■ **AVAILABLE DATA**:
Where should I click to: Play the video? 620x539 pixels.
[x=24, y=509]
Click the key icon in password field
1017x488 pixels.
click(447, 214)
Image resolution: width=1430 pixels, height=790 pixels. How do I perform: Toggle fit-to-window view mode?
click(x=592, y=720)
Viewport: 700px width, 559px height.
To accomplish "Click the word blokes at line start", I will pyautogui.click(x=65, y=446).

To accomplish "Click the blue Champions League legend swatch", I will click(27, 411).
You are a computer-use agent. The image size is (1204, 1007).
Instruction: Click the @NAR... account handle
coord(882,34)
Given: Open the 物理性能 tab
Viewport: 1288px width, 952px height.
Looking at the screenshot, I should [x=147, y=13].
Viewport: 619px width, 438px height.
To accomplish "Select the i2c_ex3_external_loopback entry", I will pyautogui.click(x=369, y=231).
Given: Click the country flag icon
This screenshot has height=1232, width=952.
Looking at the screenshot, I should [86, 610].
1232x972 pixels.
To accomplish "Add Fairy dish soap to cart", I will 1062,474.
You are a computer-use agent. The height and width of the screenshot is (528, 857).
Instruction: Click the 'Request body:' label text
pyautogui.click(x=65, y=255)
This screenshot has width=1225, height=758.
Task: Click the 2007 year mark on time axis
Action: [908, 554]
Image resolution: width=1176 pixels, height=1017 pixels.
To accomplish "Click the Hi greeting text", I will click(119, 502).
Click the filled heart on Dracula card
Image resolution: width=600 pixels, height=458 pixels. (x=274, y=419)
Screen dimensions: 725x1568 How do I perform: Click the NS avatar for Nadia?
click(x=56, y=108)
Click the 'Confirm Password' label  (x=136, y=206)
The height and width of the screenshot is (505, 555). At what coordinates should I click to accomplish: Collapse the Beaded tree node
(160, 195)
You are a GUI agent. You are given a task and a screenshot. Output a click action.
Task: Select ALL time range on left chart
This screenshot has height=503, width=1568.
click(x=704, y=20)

■ **DIRECTIONS FOR THIS TASK**:
Set down the entries above once more, verbatim.

■ **COMPLETED TASK**:
Where should I click to: Play the video? 620x539 pixels.
[x=24, y=509]
Click the key icon in password field
1017x488 pixels.
click(447, 214)
Image resolution: width=1430 pixels, height=790 pixels. How do I perform: Toggle fit-to-window view mode?
click(x=592, y=720)
Viewport: 700px width, 559px height.
To accomplish "Click the word blokes at line start", I will pyautogui.click(x=65, y=446).

To accomplish "Click the blue Champions League legend swatch", I will click(27, 411).
You are a computer-use agent. The image size is (1204, 1007).
Instruction: Click the @NAR... account handle
coord(882,34)
Given: Open the 物理性能 tab
Viewport: 1288px width, 952px height.
Looking at the screenshot, I should [x=147, y=13].
Viewport: 619px width, 438px height.
To accomplish "Select the i2c_ex3_external_loopback entry", I will pyautogui.click(x=369, y=231).
Given: Click the country flag icon
This screenshot has height=1232, width=952.
Looking at the screenshot, I should [86, 610].
1232x972 pixels.
To accomplish "Add Fairy dish soap to cart", I will 1062,474.
You are a computer-use agent. The height and width of the screenshot is (528, 857).
Instruction: Click the 'Request body:' label text
pyautogui.click(x=65, y=255)
This screenshot has width=1225, height=758.
Task: Click the 2007 year mark on time axis
Action: [908, 554]
Image resolution: width=1176 pixels, height=1017 pixels.
To accomplish "Click the Hi greeting text", I will click(119, 502).
Click the filled heart on Dracula card
Image resolution: width=600 pixels, height=458 pixels. (x=274, y=419)
Screen dimensions: 725x1568 How do I perform: Click the NS avatar for Nadia?
click(x=56, y=108)
Click the 'Confirm Password' label  (x=136, y=206)
The height and width of the screenshot is (505, 555). At what coordinates should I click to accomplish: Collapse the Beaded tree node
(160, 195)
You are a GUI agent. You are given a task and a screenshot. Output a click action.
Task: Select ALL time range on left chart
This screenshot has height=503, width=1568.
click(x=704, y=20)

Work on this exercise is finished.